We issued the following statement regarding Wellstar’s decision to leave our network.

“Wellstar’s hospitals are already the most expensive in Atlanta, yet Wellstar refused to move off its demands for an egregious 37% price hike over three years that would have increased health care costs by more than $109 million. This is not sustainable or affordable for the people and employers we serve. While it’s unfortunate Wellstar terminated the contract we just renewed in the summer of 2020, our top priority at this time is ensuring our members have access to the care they need and supporting them as they transition to one of the more than 30 hospitals and approximately 12,000 physicians that participate in our network in Atlanta and the surrounding communities.”

Important update

Wellstar has communicated inaccurate and misleading information to our members by stating they’ll still have in-network access to Wellstar’s hospitals and physicians through a secondary agreement with MultiPlan. This is not true. There is no ‘secondary contract’ with Multiplan that provides in-network access to Wellstar.

Members who receive elective, non-emergent services at any Wellstar facility or with any Wellstar physician that have not been previously approved for continuity of care will be subject to higher out-of-pocket costs. These services will be considered out of network.

It’s unfortunate that Wellstar terminated its contract with UnitedHealthcare and is now willfully spreading misinformation in the community that will mislead its patients into thinking they can continue to receive in-network care at its hospitals and with its physicians when instead they would be subjecting them to out-of-network charges.

If Wellstar wants its claims to process in-network, it can do so by engaging in productive negotiations and rejoining our network at rates that are affordable for the people and employers we serve throughout Georgia.

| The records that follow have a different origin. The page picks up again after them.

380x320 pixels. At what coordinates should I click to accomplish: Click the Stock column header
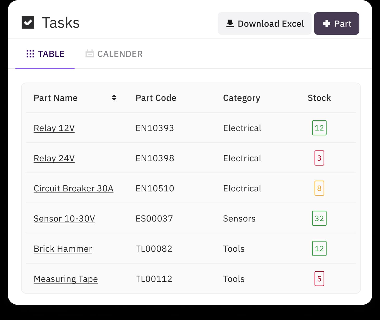coord(319,98)
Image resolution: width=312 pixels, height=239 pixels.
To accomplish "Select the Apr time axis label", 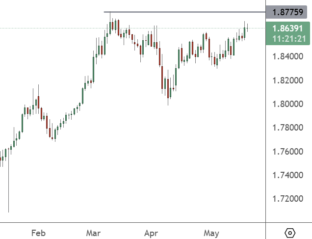I will click(153, 233).
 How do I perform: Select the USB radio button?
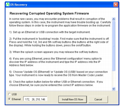pyautogui.click(x=9, y=94)
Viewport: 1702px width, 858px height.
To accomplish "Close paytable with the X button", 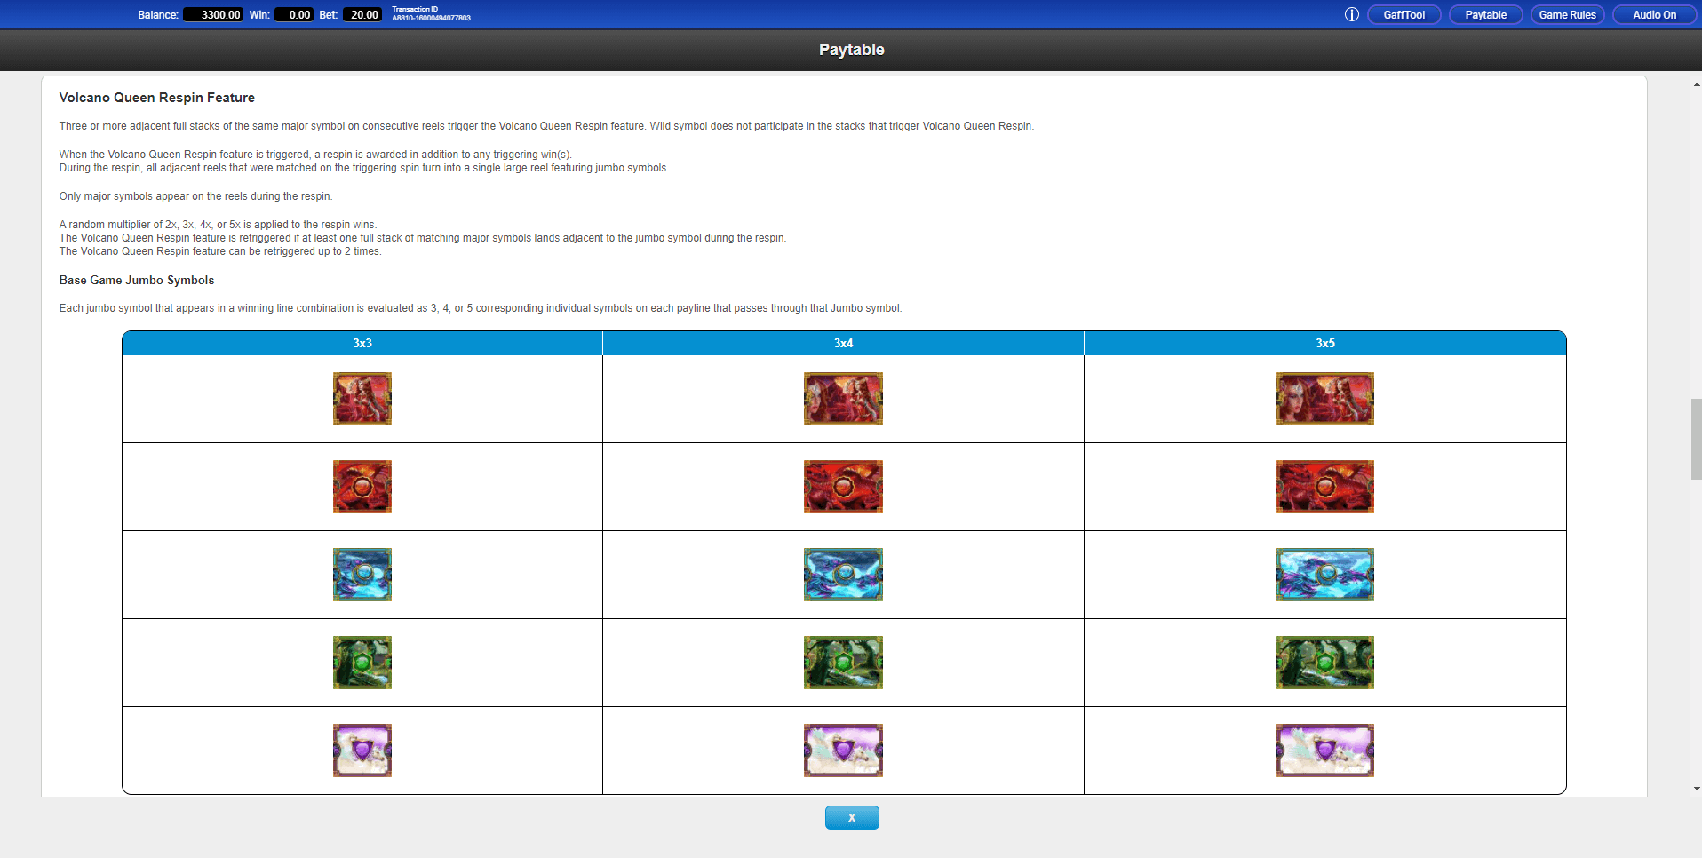I will [x=851, y=817].
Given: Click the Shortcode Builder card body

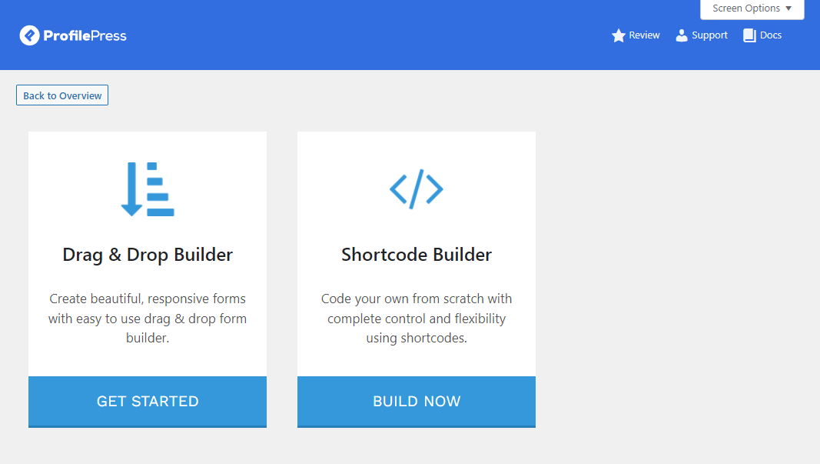Looking at the screenshot, I should click(417, 254).
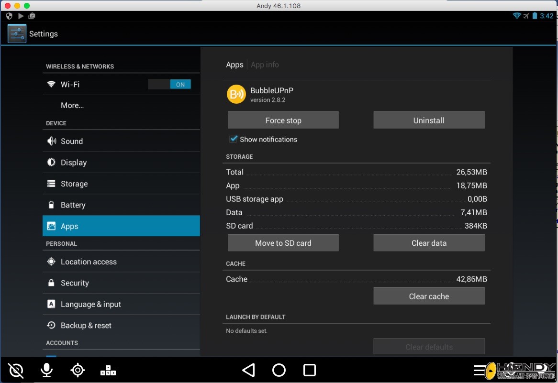Viewport: 558px width, 383px height.
Task: Select Storage in device settings
Action: click(121, 184)
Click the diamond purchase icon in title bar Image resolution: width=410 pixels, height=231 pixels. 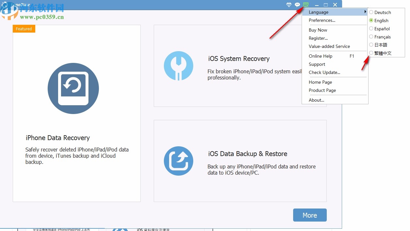tap(289, 5)
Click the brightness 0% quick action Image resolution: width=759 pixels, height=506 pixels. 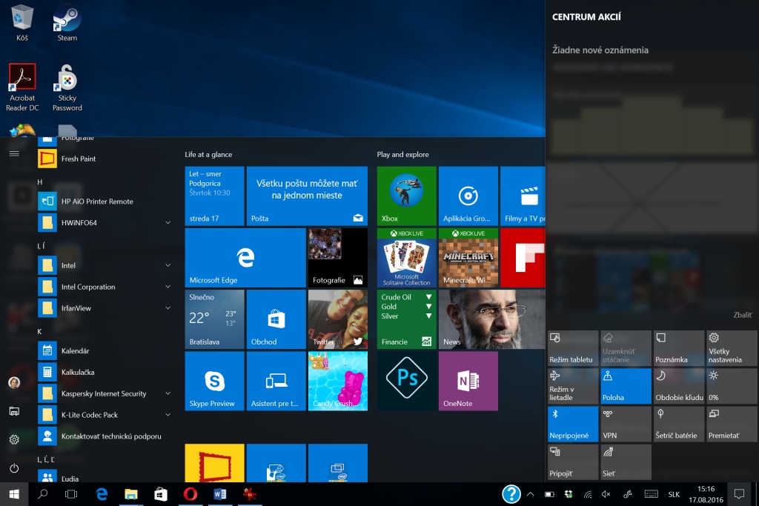pos(732,386)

Key information for our members

  • Wellstar has also confirmed it will continue to provide care to members enrolled in the UnitedHealthcare Group Medicare Advantage National PPO plan, including the Medicare Advantage State Health Benefit Plan for retirees. As a result, all members enrolled in this plan will continue to have access to Wellstar’s hospitals and physicians. Our Group Medicare Advantage National PPO plan gives our members the flexibility to see care providers that don’t participate in our network for no additional out-of-pocket cost beyond what they would pay to see a network provider.
  • Please note that we have direct contracts with the majority of the physicians affiliated with Wellstar Clinical Partners (WCP), the system’s clinically integrated network. Our members will continue to have network access to these physicians despite Wellstar leaving our network.
  • Visit information our members should know about alternate hospitals and physicians, as well as continuity of care. 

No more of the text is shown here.